Look for the line that has "Click the word CONNECT in the host entry" in the material below; please repeat it and every line after it, exactly, up to and including the line that has "Task: Switch to the 輸出 tab", and nothing else.

******

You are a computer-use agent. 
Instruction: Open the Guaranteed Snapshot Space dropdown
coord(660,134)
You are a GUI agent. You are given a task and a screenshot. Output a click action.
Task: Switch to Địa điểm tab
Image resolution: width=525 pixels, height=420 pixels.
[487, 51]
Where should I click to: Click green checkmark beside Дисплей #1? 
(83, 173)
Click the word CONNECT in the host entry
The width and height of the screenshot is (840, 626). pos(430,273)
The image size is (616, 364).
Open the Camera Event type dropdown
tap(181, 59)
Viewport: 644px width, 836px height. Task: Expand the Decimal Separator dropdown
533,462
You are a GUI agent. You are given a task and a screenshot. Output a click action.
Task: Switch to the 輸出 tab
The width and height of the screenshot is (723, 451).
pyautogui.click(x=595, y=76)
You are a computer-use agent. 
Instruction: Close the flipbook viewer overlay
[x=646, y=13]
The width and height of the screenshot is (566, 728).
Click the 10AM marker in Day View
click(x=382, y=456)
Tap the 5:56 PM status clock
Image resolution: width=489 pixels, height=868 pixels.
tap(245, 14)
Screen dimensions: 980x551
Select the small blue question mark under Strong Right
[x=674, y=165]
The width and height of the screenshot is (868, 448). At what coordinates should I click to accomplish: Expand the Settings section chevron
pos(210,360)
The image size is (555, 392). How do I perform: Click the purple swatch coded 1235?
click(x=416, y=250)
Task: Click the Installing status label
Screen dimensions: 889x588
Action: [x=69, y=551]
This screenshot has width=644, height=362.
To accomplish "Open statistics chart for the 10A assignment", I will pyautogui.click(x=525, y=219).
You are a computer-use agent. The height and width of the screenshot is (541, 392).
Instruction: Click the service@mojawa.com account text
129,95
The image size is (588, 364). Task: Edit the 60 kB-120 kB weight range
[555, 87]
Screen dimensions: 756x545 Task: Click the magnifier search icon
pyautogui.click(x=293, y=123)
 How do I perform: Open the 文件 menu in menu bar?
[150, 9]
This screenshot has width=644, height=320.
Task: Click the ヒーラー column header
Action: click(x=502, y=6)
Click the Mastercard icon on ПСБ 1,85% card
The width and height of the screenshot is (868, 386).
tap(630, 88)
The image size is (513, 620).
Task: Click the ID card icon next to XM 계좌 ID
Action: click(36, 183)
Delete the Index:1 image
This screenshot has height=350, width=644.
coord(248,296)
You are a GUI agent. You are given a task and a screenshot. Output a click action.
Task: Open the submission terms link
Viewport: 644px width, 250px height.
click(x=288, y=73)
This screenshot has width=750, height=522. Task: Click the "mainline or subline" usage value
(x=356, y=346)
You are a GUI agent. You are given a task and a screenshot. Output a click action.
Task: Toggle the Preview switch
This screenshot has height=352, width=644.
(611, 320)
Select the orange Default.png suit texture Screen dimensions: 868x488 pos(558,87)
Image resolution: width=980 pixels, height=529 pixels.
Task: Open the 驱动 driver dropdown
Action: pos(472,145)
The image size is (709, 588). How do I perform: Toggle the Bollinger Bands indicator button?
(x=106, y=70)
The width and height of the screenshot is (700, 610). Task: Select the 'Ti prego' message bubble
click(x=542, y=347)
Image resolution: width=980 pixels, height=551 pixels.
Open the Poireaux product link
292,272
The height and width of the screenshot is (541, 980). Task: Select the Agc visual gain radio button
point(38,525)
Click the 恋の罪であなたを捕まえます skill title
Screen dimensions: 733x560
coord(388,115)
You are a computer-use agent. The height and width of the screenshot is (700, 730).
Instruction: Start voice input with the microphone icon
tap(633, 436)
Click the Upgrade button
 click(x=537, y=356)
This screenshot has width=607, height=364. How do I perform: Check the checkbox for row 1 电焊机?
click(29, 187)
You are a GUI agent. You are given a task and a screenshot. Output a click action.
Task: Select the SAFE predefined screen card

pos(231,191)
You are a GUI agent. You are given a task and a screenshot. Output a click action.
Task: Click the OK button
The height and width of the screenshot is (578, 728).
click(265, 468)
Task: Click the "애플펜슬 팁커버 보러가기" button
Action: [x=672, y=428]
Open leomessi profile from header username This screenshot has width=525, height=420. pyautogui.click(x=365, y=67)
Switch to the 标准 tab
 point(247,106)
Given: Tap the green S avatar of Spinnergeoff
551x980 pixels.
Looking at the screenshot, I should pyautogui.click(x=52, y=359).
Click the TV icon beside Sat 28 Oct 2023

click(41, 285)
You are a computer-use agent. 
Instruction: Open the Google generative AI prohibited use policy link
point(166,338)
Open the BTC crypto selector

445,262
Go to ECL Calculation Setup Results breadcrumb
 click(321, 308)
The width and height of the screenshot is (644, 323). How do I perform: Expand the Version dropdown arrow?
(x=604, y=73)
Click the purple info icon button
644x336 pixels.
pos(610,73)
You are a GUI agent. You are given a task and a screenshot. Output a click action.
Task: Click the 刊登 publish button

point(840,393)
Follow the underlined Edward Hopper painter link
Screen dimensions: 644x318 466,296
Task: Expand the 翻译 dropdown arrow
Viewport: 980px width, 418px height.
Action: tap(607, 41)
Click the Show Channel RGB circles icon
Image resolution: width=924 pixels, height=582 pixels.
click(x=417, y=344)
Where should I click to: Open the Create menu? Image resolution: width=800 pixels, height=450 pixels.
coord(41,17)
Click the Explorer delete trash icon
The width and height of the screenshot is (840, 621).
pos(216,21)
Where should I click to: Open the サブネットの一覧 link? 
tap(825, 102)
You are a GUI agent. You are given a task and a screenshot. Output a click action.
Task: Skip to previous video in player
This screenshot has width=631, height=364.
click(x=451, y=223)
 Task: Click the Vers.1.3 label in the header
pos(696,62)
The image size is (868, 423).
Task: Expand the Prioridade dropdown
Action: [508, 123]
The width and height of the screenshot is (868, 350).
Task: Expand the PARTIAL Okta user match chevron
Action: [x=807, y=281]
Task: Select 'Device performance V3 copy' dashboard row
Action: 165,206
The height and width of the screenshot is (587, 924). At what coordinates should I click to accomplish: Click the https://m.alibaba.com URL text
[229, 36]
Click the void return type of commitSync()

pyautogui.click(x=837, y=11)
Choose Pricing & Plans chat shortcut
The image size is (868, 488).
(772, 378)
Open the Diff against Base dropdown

******

RESULT OF THIS TASK ::
Click the word CONNECT in the host entry
The width and height of the screenshot is (840, 626). pos(430,273)
The image size is (616, 364).
Open the Camera Event type dropdown
tap(181, 59)
Viewport: 644px width, 836px height. Task: Expand the Decimal Separator dropdown
533,462
You are a GUI agent. You are given a task and a screenshot. Output a click action.
Task: Switch to the 輸出 tab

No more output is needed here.